■ Collected data entries
☆ ☆ ☆ ☆

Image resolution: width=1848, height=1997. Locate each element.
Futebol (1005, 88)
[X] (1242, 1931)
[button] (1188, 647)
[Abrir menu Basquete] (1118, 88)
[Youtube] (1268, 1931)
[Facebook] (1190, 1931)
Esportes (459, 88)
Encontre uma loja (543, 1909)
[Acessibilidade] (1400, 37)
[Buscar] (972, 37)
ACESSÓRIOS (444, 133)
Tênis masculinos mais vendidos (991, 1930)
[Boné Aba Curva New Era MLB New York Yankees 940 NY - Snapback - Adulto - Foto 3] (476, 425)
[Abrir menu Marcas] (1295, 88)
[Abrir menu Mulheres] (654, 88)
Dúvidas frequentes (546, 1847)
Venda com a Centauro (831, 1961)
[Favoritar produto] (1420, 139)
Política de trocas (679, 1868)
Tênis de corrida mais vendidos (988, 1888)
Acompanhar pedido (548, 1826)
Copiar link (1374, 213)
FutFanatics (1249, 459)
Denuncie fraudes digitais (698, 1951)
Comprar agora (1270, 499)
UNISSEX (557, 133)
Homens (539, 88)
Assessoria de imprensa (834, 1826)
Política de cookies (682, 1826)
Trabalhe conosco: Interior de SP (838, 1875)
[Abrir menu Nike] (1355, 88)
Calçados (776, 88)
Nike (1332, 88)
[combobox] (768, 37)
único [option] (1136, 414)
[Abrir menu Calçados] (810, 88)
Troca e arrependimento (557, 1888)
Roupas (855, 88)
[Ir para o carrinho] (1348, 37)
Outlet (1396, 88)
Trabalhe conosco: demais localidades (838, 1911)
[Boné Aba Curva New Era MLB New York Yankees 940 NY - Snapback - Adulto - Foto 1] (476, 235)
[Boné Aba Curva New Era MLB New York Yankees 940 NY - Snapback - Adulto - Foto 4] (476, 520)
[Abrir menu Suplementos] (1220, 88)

☆ ☆ ☆ ☆

■ DIRECTIONS FOR THIS TASK
Which lines run from the one holding "Acompanhar pedido (548, 1826)" through the one holding "Trabalhe conosco: demais" in the records above? Repeat them exactly, both included, and nothing more.

■ PROBLEM SOLUTION
Acompanhar pedido (548, 1826)
Copiar link (1374, 213)
FutFanatics (1249, 459)
Denuncie fraudes digitais (698, 1951)
Comprar agora (1270, 499)
UNISSEX (557, 133)
Homens (539, 88)
Assessoria de imprensa (834, 1826)
Política de cookies (682, 1826)
Trabalhe conosco: Interior de SP (838, 1875)
[Abrir menu Nike] (1355, 88)
Calçados (776, 88)
Nike (1332, 88)
[combobox] (768, 37)
único [option] (1136, 414)
[Abrir menu Calçados] (810, 88)
Troca e arrependimento (557, 1888)
Roupas (855, 88)
[Ir para o carrinho] (1348, 37)
Outlet (1396, 88)
Trabalhe conosco: demais localidades (838, 1911)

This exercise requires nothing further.